— Task objective —
Take each line in the entries below that holds "panel" and show it.

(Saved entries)
____

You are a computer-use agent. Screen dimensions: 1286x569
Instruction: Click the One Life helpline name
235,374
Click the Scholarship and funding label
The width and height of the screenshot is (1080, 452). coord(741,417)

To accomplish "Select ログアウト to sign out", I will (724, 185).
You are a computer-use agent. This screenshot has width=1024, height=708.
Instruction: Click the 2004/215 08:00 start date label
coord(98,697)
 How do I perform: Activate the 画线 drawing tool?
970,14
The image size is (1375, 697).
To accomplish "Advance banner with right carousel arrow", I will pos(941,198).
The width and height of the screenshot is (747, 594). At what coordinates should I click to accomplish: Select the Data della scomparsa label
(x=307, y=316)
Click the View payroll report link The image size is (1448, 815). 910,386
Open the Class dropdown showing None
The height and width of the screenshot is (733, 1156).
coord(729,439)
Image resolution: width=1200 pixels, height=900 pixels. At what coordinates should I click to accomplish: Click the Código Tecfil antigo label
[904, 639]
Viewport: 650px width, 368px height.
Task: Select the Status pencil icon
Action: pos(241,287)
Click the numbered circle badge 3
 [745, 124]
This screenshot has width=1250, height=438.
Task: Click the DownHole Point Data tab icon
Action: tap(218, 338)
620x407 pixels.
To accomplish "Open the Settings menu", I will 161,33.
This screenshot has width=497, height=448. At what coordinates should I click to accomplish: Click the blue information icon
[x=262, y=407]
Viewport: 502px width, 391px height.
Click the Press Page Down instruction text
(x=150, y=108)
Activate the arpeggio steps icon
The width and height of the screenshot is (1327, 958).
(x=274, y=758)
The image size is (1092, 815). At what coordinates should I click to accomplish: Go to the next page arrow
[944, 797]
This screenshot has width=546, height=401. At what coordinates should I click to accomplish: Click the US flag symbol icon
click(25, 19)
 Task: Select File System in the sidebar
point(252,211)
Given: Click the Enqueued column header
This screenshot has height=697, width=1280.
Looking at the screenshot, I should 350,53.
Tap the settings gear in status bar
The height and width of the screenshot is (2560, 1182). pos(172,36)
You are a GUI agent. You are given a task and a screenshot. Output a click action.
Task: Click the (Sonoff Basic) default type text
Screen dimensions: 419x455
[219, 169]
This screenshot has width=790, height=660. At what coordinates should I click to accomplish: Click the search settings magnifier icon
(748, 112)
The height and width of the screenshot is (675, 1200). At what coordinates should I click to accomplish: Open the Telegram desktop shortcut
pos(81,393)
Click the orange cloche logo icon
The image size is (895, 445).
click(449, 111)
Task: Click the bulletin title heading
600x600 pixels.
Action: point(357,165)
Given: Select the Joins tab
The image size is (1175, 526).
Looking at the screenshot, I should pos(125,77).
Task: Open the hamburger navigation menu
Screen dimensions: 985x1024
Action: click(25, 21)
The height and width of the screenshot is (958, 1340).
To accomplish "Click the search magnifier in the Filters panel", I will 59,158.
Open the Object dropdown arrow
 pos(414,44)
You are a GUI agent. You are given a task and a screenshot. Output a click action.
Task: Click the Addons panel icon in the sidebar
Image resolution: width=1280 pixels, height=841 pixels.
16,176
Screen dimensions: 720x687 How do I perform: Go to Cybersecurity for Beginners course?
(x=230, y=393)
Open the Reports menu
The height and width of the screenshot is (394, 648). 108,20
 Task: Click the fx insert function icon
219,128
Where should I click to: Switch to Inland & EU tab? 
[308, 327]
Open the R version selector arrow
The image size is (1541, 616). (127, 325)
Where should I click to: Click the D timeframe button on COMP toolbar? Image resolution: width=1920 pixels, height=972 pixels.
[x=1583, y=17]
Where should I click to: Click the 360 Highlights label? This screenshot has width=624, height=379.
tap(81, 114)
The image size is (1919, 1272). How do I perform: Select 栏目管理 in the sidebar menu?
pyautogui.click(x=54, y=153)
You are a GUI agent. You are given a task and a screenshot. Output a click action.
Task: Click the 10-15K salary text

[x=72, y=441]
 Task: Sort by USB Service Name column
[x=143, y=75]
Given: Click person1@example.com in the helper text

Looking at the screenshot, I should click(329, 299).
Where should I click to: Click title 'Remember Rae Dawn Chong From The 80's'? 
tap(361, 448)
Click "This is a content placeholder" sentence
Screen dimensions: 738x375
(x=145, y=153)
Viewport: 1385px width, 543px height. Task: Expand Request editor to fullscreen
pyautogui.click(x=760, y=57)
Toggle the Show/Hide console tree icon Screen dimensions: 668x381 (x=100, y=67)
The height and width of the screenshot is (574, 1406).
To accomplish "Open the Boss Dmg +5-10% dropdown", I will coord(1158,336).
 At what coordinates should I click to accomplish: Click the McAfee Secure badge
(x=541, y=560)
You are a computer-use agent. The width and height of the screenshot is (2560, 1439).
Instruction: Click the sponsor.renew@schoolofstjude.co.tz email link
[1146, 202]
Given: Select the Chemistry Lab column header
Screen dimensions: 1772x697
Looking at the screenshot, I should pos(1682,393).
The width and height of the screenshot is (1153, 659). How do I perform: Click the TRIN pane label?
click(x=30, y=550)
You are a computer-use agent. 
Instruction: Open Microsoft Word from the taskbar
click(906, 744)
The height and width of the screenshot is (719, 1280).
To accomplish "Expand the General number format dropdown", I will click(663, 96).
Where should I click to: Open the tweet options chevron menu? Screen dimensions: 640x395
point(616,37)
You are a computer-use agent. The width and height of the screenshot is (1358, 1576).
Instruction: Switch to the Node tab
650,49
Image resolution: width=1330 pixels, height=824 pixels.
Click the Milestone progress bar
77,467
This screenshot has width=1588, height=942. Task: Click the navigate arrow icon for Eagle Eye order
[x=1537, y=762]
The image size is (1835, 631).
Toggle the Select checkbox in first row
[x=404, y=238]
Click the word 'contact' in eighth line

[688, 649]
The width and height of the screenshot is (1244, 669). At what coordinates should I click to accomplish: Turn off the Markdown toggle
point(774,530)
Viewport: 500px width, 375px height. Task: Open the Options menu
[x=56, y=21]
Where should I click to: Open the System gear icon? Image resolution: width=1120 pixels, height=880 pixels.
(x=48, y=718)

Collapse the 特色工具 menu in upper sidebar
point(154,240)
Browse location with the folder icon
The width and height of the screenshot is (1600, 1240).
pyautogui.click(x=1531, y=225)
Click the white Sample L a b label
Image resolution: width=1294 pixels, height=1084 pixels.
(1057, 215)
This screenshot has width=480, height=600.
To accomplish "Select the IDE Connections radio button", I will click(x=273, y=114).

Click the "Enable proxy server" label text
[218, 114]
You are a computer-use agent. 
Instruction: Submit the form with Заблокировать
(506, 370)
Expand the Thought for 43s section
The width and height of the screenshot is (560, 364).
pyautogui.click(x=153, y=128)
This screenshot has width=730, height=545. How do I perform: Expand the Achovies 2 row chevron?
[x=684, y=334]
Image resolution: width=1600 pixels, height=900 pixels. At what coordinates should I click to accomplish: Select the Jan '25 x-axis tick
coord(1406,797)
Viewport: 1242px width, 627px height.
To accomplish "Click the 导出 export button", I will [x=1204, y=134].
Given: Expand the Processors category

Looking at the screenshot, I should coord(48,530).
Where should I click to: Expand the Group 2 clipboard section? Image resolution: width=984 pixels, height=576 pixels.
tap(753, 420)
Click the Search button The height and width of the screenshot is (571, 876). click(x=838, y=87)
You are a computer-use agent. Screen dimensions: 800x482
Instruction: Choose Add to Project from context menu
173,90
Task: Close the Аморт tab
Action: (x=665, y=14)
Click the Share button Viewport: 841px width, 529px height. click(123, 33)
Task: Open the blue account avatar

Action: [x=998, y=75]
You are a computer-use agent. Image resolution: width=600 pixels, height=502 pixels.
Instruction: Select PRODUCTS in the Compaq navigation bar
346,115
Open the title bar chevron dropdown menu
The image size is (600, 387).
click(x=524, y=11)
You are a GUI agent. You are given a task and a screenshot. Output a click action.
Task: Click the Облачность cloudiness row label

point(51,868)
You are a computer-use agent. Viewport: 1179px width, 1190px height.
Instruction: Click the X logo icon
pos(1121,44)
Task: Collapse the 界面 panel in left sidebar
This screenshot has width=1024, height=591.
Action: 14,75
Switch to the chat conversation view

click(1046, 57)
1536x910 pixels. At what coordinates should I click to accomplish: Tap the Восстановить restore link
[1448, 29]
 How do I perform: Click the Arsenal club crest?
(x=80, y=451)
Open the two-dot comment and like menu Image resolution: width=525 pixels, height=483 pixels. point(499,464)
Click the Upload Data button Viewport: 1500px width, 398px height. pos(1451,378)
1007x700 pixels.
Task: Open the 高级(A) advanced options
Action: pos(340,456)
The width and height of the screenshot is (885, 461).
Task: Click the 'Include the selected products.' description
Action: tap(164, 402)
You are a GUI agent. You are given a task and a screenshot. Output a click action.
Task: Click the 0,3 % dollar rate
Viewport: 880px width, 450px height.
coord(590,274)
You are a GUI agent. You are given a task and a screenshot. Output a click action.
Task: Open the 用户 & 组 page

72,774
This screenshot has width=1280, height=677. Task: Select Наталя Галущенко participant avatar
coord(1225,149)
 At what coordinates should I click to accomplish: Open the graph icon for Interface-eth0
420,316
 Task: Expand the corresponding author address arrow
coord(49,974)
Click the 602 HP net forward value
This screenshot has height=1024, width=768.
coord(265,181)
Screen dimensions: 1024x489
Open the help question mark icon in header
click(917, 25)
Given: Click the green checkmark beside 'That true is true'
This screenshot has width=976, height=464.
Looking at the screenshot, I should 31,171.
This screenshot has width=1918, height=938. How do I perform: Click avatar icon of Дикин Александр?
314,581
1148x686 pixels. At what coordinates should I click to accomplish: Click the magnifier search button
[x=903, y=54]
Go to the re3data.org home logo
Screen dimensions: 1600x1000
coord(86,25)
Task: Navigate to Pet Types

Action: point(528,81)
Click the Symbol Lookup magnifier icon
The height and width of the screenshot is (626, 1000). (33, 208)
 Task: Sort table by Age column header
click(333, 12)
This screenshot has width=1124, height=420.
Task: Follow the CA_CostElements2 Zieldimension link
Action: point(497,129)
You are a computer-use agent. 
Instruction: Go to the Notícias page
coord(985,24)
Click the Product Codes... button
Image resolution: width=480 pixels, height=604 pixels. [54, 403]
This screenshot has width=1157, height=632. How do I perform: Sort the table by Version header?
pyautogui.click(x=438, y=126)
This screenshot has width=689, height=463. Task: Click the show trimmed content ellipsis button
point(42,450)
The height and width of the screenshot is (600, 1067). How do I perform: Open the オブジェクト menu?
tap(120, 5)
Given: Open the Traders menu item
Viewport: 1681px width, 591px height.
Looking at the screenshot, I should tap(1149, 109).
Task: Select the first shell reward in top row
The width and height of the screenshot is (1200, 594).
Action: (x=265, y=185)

____

— Answer area —
To accomplish "Click the search magnifier in the Filters panel", I will 59,158.
Task: Click the Addons panel icon in the sidebar
Task: Collapse the 界面 panel in left sidebar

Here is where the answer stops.